The airlift has ended now that CNN, CBS, ABC, the New York Times, AP, NBC, and other outlets no longer feel compelled to inform their audiences in urgent terms of the reason for it.
Washington, September 2 – Several weeks after the ignominious and precipitous collapse of the US-backed Afghan military and takeover by the militant Islamist Taliban movement, leaving hundreds of thousands stranded at at the mercy of that violent, repressive organization, American officials have decided enough time has passed and efforts to evacuate any US citizens, or Afghan citizens who now face danger because they worked for the US, will cease, because media attention to the debacle has waned.
Senior administration officials acknowledged today that while an unknown number of American citizens remain unable to leave Afghanistan – either because the trip to the main airport in Kabul requires traversing Taliban-controlled streets, or because of other logistical hurdles – the urgency of the airlift operation to remove them from the country will come to an end now that CNN, CBS, ABC, the New York Times, AP, NBC, and other mainstream outlets no longer feel compelled to inform their audiences in urgent terms of the ongoing disaster.

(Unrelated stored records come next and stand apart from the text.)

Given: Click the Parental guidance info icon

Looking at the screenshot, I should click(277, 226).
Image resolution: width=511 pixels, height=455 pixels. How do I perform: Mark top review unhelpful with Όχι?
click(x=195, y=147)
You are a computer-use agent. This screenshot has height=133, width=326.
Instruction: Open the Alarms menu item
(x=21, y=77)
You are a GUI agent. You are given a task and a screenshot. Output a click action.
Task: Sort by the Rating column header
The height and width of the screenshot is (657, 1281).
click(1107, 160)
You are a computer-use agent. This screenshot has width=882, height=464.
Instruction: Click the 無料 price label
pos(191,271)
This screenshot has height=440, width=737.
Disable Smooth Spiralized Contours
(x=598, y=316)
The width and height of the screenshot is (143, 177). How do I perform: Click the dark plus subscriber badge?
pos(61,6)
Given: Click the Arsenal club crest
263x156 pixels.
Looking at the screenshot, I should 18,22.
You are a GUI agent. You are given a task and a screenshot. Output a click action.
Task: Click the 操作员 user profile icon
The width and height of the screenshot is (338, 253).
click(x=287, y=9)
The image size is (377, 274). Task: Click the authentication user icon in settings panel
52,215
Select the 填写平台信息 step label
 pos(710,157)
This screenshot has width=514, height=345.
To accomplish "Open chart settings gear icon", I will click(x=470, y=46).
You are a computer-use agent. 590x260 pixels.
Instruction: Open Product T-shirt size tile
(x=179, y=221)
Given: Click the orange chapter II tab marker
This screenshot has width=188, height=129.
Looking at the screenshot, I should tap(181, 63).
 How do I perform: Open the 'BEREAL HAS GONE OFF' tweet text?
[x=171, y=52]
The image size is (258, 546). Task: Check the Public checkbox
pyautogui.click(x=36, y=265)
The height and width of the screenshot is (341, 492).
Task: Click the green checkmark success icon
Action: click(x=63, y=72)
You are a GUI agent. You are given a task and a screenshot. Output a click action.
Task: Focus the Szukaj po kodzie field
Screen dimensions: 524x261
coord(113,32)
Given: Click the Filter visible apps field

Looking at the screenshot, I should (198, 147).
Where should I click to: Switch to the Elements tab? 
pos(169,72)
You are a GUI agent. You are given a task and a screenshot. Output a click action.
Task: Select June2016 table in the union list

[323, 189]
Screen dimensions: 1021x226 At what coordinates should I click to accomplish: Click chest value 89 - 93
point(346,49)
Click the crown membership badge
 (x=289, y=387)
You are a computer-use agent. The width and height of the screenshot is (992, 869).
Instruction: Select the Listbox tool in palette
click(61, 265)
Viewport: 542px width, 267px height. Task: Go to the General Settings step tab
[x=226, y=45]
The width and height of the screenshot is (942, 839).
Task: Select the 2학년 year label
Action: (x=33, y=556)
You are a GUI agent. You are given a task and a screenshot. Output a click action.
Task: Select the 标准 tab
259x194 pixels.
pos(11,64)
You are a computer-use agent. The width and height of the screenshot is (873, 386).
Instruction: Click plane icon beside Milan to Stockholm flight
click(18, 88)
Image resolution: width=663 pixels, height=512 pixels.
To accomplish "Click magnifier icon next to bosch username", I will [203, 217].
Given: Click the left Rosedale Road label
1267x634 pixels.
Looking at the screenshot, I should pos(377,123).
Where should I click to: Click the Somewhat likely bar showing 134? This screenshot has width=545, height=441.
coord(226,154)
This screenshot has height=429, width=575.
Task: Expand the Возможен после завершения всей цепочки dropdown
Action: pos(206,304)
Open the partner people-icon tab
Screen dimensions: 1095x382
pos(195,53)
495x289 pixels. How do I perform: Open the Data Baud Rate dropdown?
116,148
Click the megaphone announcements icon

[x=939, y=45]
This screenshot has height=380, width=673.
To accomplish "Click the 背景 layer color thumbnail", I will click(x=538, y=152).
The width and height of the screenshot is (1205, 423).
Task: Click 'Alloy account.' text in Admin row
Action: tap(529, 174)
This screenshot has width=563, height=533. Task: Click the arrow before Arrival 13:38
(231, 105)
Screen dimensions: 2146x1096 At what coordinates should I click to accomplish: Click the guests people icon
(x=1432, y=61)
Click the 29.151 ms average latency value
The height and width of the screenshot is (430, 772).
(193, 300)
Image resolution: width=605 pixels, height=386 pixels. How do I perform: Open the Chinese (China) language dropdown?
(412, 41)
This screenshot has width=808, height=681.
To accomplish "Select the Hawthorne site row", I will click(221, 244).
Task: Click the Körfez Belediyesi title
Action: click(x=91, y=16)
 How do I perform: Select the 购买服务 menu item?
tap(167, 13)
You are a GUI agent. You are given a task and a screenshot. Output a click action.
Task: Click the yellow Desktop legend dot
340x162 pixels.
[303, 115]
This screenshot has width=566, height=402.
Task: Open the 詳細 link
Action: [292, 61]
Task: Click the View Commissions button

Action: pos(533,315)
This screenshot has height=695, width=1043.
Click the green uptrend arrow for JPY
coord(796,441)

“A cursory look at news coverage shows the story hasn’t cracked the front page for a while,” noted a White House staffer. “That means the editors of those publications and outlets don’t think the American public needs to pay such close attention to it anymore. We, in turn, take our cue from the media, the ultimate arbiters of what’s important to society. It follows that we can cancel the evacuation operation, because it has lost its valence among the people. It just doesn’t matter at this point.”
A different official explained how editors make that determination. “Developments that negatively affect Democratic officeholders and candidates have to occupy minimum time and space in the news cycle,” elaborated a member of the Press Secretary’s team. “That principle has guided editorial decisions for decades at this point. Even when negative coverage is unavoidable, there are ways to mitigate it, or to use neutral phraseology that would never appear if the subject were a Republican. Still, the preferred narrative has Democrats as noble public servants overcome by circumstances beyond human control, or perhaps by the perfidy of Republicans, and that cannot hold when catastrophe occurs under the Democratic Party aegis. Voters might forgive some incompetence, but not if we keep shoving it in their faces.”
American citizens in hiding in Afghanistan voiced support for the decision. “It’s really our own fault,” one conceded. “We were stupid enough to think that citizenship means the country will do everything to protect us, especially since we came here as part of an official foreign policy.”